### ページ抜粋
----

そしてそれがめちゃくちゃ自然なんですよ。
この手のバーチャルサラウンドって音が汚くなるだけの残念なものが多いので、筆者は基本的にはバーチャルサラウンド否定派です。
なぜならバーチャルサラウンドって要するに音をいくつか重ねて再生することで残響感・サラウンド感を表現しているので、どうしても音がブレるんですよ。
例えるならバン!という発砲音がヴァン!に聞こえるみたいな感じです。音がブレてるので、情報量が多い音楽や環境音がうるさいゲームだと、音が汚く聞こえるだけなんですよね……。
その点BlackShark V2 Proのサラウンドはすげえ。バーチャルサラウンド特有の音のブレがほぼ無いまま、ただサラウンド感が増しただけに感じるんです。これはすげえと言わざるを得ません。
厳密にステレオモードと聴き比べると多少は音がブレてるんですが、違和感を覚えるほどではなく、本当にごく自然なんです。
サラウンドをONにしたまま音楽を聞いても全く問題なく、むしろ音楽鑑賞でも積極的にONにしたいレベル。
THX SPATIAL AUDIOモードの中でさらに音質プリセットをいくつか選択できるのも便利ですね。
「ゲーム」は中高音域が強調されていて足音が聞き取りやすい設定、「映画」は低音ブーストで迫力重視、「音楽」がバランス重視みたいな感じでした。
また、THX SPATIAL AUDIOをオフにすると「eスポーツ」という音質モードも選べます。こちらはサラウンドではなくステレオモードでの音質設定です。

----

### 保存データ

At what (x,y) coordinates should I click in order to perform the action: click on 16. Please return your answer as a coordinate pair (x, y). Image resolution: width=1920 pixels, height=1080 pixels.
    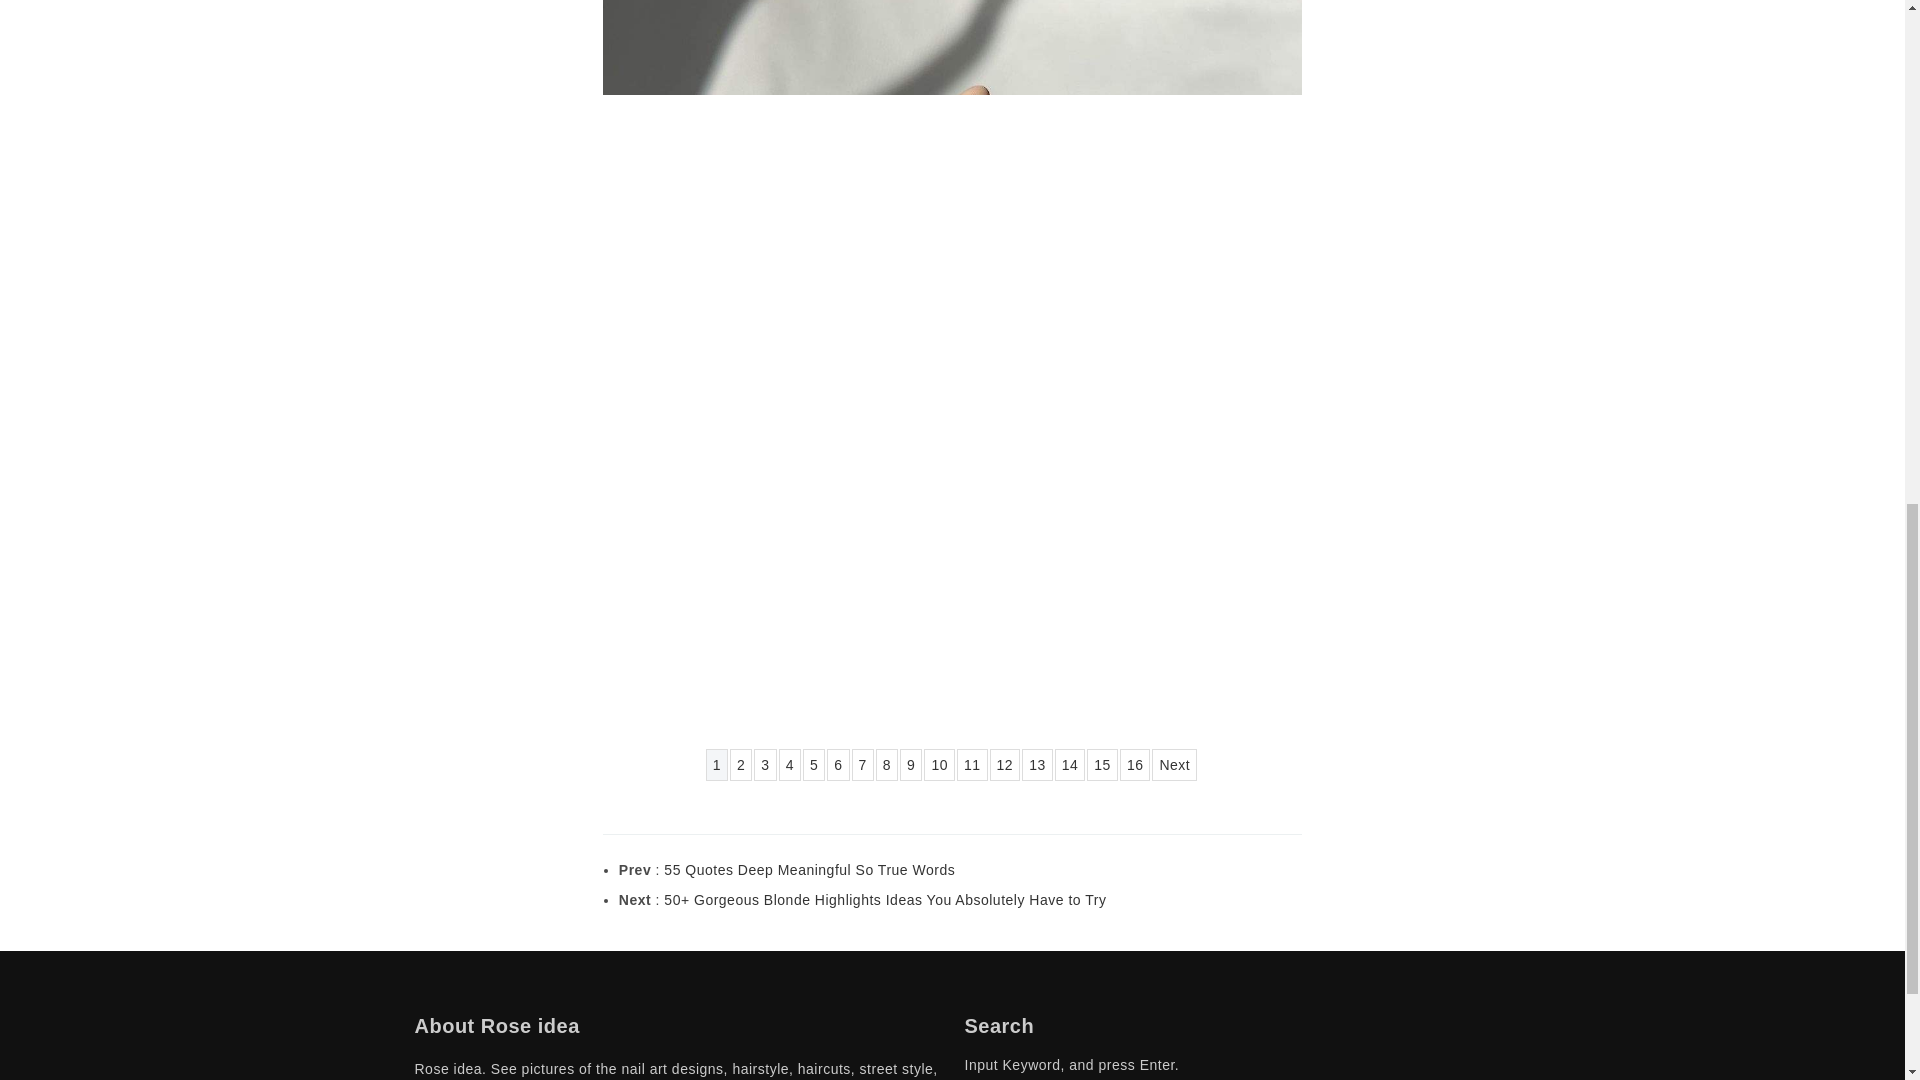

----

### 課題 1
ページ抜粋によると、THX SPATIAL AUDIOモードの中で選べる音質プリセットは何ですか。すべて挙げてください。
### 課題 2
ページ抜粋の「そしてそれがめちゃくちゃ自然なんですよ。」から「うしても音がブレるんですよ。」までを、終わりの語句も含めて原文どおりに引用してください。

### 最終回答 1
・ゲーム
・映画
・音楽

### 最終回答 2
そしてそれがめちゃくちゃ自然なんですよ。
この手のバーチャルサラウンドって音が汚くなるだけの残念なものが多いので、筆者は基本的にはバーチャルサラウンド否定派です。
なぜならバーチャルサラウンドって要するに音をいくつか重ねて再生することで残響感・サラウンド感を表現しているので、どうしても音がブレるんですよ。